■ **WHAT TO DO**
1. Print the portion of the passage on The Fugitive that falls between "Taglines: A murdered" and "it as well.", inclusive.
2. Answer these questions using the passage on The Fugitive:
(a) In which city does Dr. Richard Kimble work as a surgeon?
(b) Who created the television series on which the film is based?
(c) Who directed the film?
3. Render this sentence from the passage on The Fugitive in Spanish: "It was directed by Andrew Davis and stars Harrison Ford and Tommy Lee Jones."

■ **EXTRACT TO READ**
Taglines: A murdered wife. A one-armed man. An obsessed detective. The chase begins.
The Fugitive movie storyline. A well respected Chicago surgeon Dr. Richard Kimble has found out that his wife, Helen, has been murdered ferociously in her own home. The police found Kimble and accused him of the murder. Then, Kimble (without Justifiable Reason) was tried, convicted, and sentenced to death. However, on the way to prison, Kimble’s transport crashed. Kimble escapes and is now on the run. Deputy Samuel Gerard from Chicago takes charge of the chase of Kimble. Meanwhile, Kimble takes up his own investigation to find who really killed his wife, and to lure Gerard and his team into it as well.
The Fugitive is a 1993 American action-thriller film based on the 1960s television series of the same name created by Roy Huggins. It was directed by Andrew Davis and stars Harrison Ford and Tommy Lee Jones. After being wrongfully convicted for the murder of his wife, Dr. Richard Kimble (Harrison Ford) escapes from custody and sets out to prove his innocence while pursued by a team of U.S. Marshals led by Deputy Samuel Gerard (Tommy Lee Jones).

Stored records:
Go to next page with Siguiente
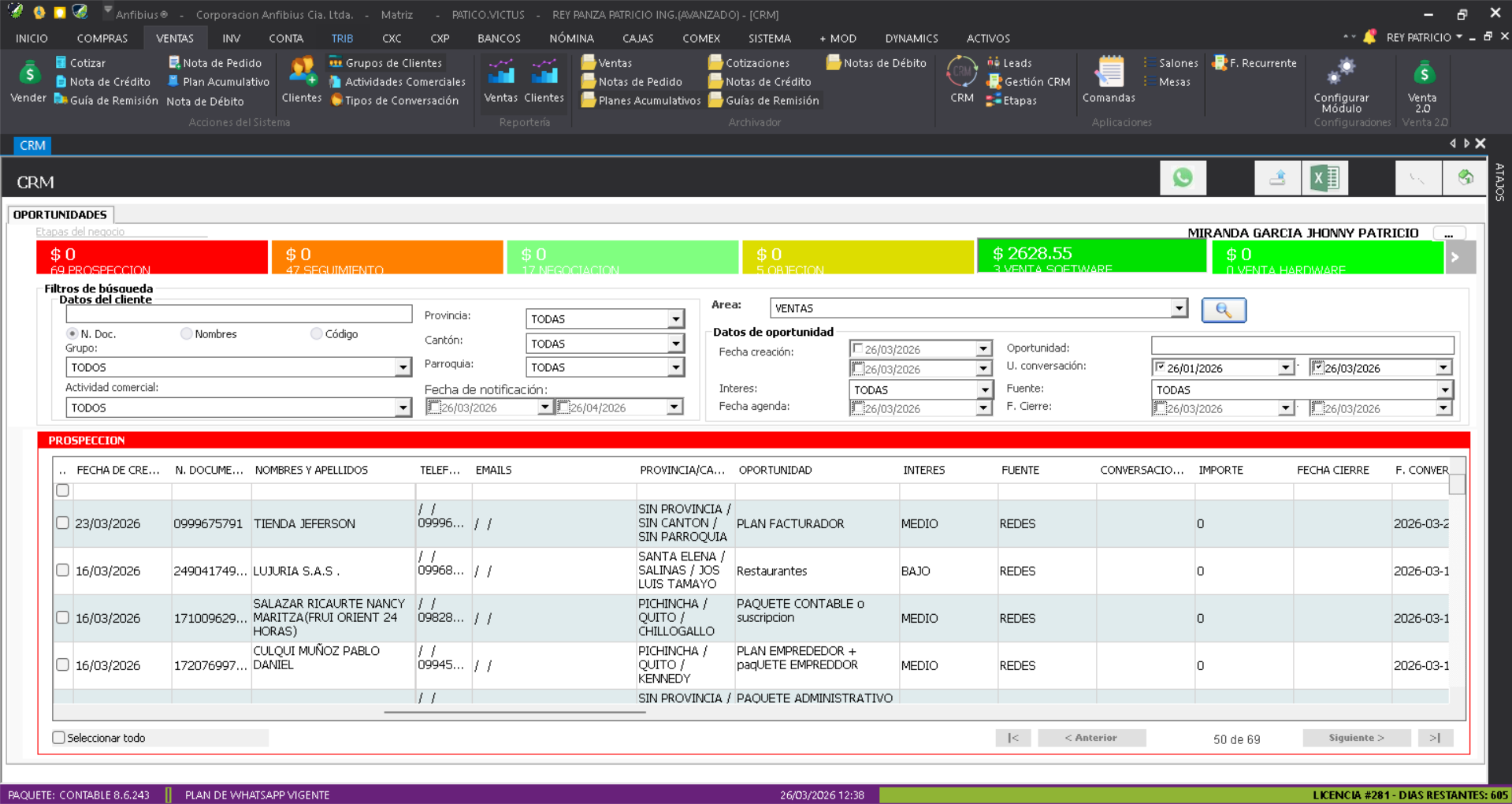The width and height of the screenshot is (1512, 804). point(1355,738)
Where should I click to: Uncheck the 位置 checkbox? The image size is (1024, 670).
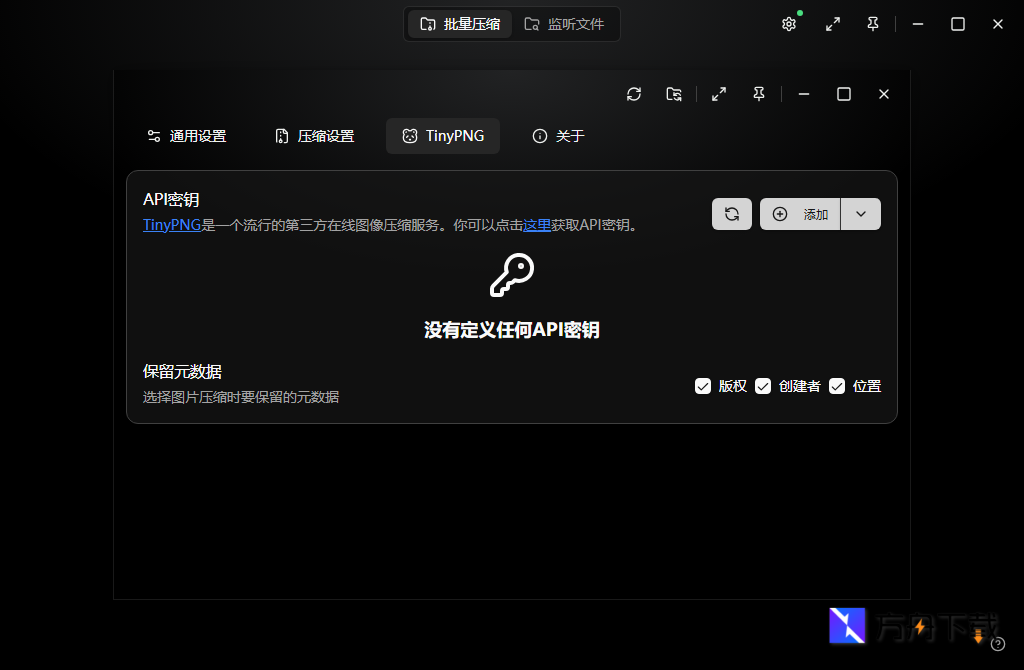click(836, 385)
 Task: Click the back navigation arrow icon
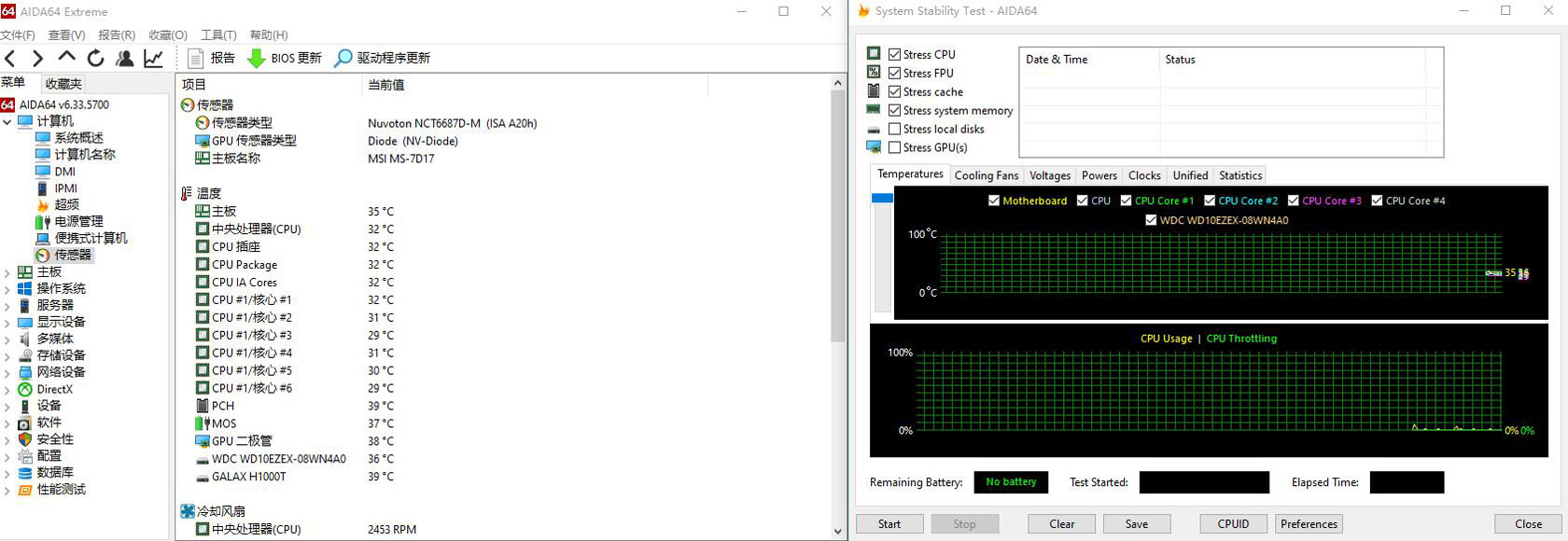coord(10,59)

■ **RESULTS BY TASK**
1.
Taglines: A murdered wife. A one-armed man. An obsessed detective. The chase begins.
The Fugitive movie storyline. A well respected Chicago surgeon Dr. Richard Kimble has found out that his wife, Helen, has been murdered ferociously in her own home. The police found Kimble and accused him of the murder. Then, Kimble (without Justifiable Reason) was tried, convicted, and sentenced to death. However, on the way to prison, Kimble’s transport crashed. Kimble escapes and is now on the run. Deputy Samuel Gerard from Chicago takes charge of the chase of Kimble. Meanwhile, Kimble takes up his own investigation to find who really killed his wife, and to lure Gerard and his team into it as well.

2.
(a) Chicago
(b) Roy Huggins
(c) Andrew Davis

3. Fue dirigida por Andrew Davis y está protagonizada por Harrison Ford y Tommy Lee Jones.